Write exactly, with no line omitted or added, the span beginning at the line that holds "Task: Collapse the" and ending at the last line of the records.

(Collected data)

<<<<

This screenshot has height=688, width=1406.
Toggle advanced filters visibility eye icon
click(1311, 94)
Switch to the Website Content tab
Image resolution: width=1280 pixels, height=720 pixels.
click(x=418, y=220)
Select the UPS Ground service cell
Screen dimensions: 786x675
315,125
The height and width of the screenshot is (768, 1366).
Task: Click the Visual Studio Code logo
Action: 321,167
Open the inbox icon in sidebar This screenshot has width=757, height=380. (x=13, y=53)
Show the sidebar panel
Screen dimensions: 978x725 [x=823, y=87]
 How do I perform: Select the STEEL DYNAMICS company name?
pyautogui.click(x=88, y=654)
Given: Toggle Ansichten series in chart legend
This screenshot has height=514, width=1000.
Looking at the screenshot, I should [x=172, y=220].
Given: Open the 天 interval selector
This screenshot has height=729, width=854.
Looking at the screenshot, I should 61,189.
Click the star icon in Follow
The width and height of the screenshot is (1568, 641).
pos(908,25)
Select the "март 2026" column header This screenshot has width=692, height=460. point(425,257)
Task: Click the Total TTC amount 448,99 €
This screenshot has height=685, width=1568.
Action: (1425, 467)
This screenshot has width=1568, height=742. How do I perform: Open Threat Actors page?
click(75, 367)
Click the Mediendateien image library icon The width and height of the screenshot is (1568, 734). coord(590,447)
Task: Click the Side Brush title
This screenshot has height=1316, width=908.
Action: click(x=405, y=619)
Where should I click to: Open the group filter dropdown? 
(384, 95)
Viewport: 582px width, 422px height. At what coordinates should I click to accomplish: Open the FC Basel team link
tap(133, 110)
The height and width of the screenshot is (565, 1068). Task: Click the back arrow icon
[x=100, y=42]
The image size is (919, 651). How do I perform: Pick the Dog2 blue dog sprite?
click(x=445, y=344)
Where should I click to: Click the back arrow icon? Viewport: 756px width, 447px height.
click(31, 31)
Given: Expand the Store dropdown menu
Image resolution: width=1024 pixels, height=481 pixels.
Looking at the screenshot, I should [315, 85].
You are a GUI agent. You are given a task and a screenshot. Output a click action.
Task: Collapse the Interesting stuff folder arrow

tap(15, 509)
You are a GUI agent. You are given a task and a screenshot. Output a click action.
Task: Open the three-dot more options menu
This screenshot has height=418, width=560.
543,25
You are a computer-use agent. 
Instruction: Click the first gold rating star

>>>>

**ANSWER AREA**.
Task: Collapse the Interesting stuff folder arrow

tap(15, 509)
You are a GUI agent. You are given a task and a screenshot. Output a click action.
Task: Open the three-dot more options menu
This screenshot has height=418, width=560.
543,25
You are a computer-use agent. 
Instruction: Click the first gold rating star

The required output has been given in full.